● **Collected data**
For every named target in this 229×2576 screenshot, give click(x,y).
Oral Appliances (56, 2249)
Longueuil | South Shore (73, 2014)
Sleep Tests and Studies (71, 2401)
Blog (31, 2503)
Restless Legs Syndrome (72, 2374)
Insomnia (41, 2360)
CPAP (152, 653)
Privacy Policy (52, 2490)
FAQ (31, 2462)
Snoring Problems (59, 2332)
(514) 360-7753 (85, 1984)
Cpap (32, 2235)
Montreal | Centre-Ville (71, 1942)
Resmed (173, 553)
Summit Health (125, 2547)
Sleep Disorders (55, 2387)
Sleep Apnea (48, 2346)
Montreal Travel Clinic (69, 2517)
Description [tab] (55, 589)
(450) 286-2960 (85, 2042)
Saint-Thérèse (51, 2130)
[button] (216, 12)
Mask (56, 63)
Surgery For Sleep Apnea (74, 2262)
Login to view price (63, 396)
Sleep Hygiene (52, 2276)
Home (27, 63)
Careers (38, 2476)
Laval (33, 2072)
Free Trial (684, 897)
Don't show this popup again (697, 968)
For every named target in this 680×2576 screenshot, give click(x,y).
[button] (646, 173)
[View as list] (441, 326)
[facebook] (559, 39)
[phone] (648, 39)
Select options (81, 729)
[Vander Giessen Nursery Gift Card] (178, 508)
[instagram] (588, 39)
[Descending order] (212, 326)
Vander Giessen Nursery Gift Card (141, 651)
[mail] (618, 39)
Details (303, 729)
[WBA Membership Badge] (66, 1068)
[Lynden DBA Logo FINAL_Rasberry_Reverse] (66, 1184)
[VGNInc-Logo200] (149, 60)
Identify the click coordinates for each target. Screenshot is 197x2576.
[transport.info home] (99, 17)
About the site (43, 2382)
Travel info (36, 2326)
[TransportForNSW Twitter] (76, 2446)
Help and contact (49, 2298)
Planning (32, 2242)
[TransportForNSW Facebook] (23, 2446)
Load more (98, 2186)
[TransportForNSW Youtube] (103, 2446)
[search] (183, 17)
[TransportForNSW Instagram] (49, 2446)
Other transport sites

● **Work required**
What are the lines from the one with "[search] (183, 17)" through the end of the records above? Set them down exactly, both ends included, and nothing else.

● **Response to this exercise**
[search] (183, 17)
[TransportForNSW Instagram] (49, 2446)
Other transport sites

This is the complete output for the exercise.